• Yapılacak iş: Yargıtay kararından, "YARGITAY KARARI" sözcüklerinin geçtiği yerden başlayıp "atanması istemine ilişkindir." sözcüklerinden sonra durarak ilgili bölümü birebir aktarın.

• Alıntılanan metin:
....
YARGITAY KARARI
DAİRE : 8. Hukuk Dairesi
ESAS NO : 2017/1089
KARAR NO : 2017/2818
KARAR TARİHİ : 02.03.2017
MAHKEMESİ :Sulh Hukuk Mahkemesi
Hasimsiz görülen ve yukarıda açıklanan davada yapılan yargılama sonunda Mahkemece, davanın reddine karar verilmiş olup hükmün talep eden vekili tarafından temyiz edilmesi üzerine, Dairece dosya incelendi, gereği düşünüldü.
K A R A R
Dava dilekçesinde, ….” hastalığı teşhisi konulan ve tedaviyi reddeden …’ün tedavisi için vasi tayini ve bir kuruma yerleştirilmesi istenmiştir. Mahkemece, davanın reddine karar verilmesi üzerine; hüküm davacı vekili tarafından temyiz edilmiştir.
Dava, 4721 sayılı Türk Medeni Kanununun 432. maddesi uyarınca bulaşıcı hastalığın tedavisi için, hastanın kuruma yerleştirilmesi ve vasi atanması istemine ilişkindir.
6100 sayılı HMK.nun 33. maddesi uyarınca, olayları açıklamak taraflara, hukuki niteleme hakime aittir.
Vesayete ilişkin hükümler kamu düzenine ilişkindir. Mahkemece sadece vasi atanması yönünden değerlendirme yapılmış, alınan sağlık kurulu raporu doğrultusunda vasi atanması talebi reddedilmiştir. Ancak dava dilekçesi incelendiğinde asıl talebin, bulaşıcı olan …. hastalığına yakalanan ve tedaviyi kabul etmeyen hastanın tedavisi için bir kuruma yerleştirilmesi yönünde tedavi amaçlı kişisel koruma kararı talep edildiği anlaşılmaktadır.
Türk Medeni Kanununun 432. maddesinde; “akıl hastalığı, akıl zayıflığı, alkol veya uyuşturucu madde bağımlılığı, ağır tehlike arz eden bulaşıcı hastalık veya serserilik sebeplerinden biriyle toplum için tehlike oluşturan her ergin kişinin kişisel korunmasının başka şekilde sağlanamaması halinde, tedavisi, eğitimi veya ıslahı için elverişli bir kuruma yerleştirileceği veya alıkonulabileceği” hükme bağlanmış, aynı hükmün devamında “Görevlerini yaparlarken, bu sebeplerden birinin varlığını öğrenen kamu görevlilerinin, bu durumu hemen yetkili vesayet makamına bildirmek zorunda oldukları” belirtilmiştir. Aynı Kanunun 436. maddesinde, koruma amacıyla özgürlüğün kısıtlanmasında uygulanacak usul kuralları, 437. maddesinde de yargılama usulü gösterilmiştir.
....
• Veri alıntıları:
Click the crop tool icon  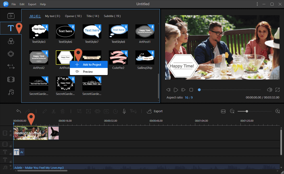click(x=79, y=111)
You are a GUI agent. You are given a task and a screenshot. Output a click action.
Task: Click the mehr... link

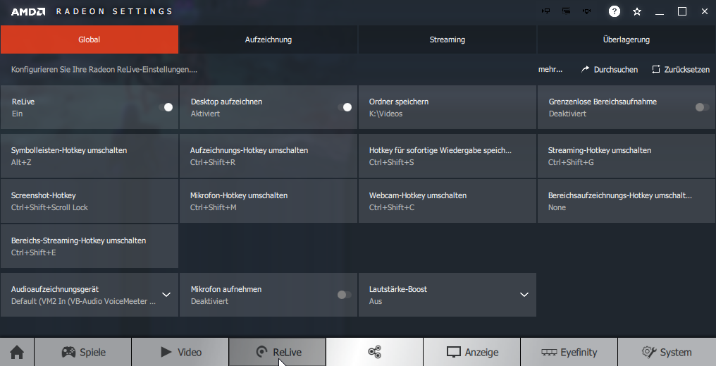[550, 70]
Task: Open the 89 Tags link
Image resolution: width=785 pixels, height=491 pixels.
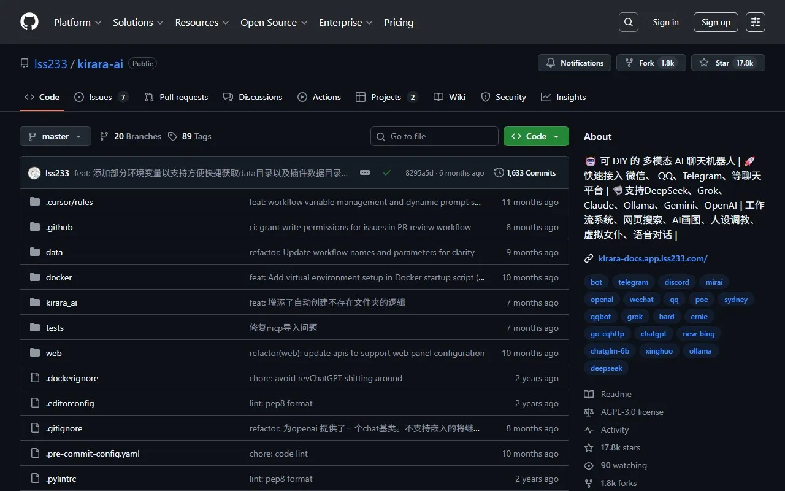Action: [x=190, y=136]
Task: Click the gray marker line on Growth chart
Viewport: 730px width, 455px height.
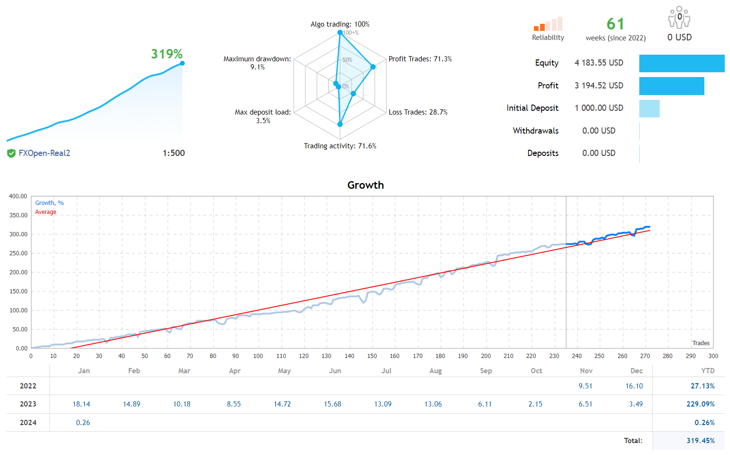Action: pos(566,271)
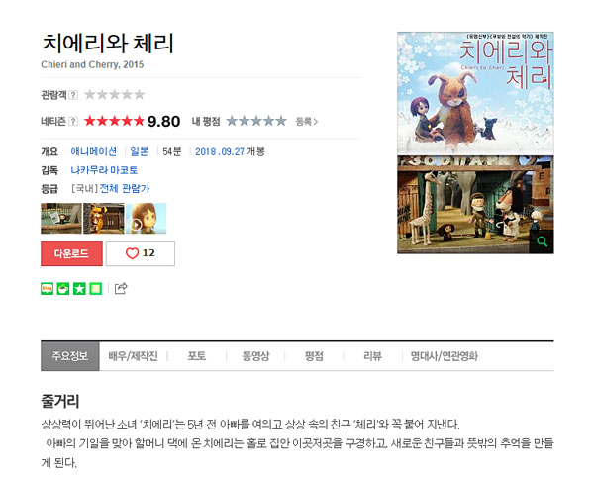Go to the 평점 tab
594x477 pixels.
tap(314, 356)
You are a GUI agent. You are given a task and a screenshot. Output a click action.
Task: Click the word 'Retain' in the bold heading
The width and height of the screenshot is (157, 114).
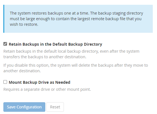tap(15, 44)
....
• Eksiksiz yanıt:
YARGITAY KARARI
DAİRE : 8. Hukuk Dairesi
ESAS NO : 2017/1089
KARAR NO : 2017/2818
KARAR TARİHİ : 02.03.2017
MAHKEMESİ :Sulh Hukuk Mahkemesi
Hasimsiz görülen ve yukarıda açıklanan davada yapılan yargılama sonunda Mahkemece, davanın reddine karar verilmiş olup hükmün talep eden vekili tarafından temyiz edilmesi üzerine, Dairece dosya incelendi, gereği düşünüldü.
K A R A R
Dava dilekçesinde, ….” hastalığı teşhisi konulan ve tedaviyi reddeden …’ün tedavisi için vasi tayini ve bir kuruma yerleştirilmesi istenmiştir. Mahkemece, davanın reddine karar verilmesi üzerine; hüküm davacı vekili tarafından temyiz edilmiştir.
Dava, 4721 sayılı Türk Medeni Kanununun 432. maddesi uyarınca bulaşıcı hastalığın tedavisi için, hastanın kuruma yerleştirilmesi ve vasi atanması istemine ilişkindir.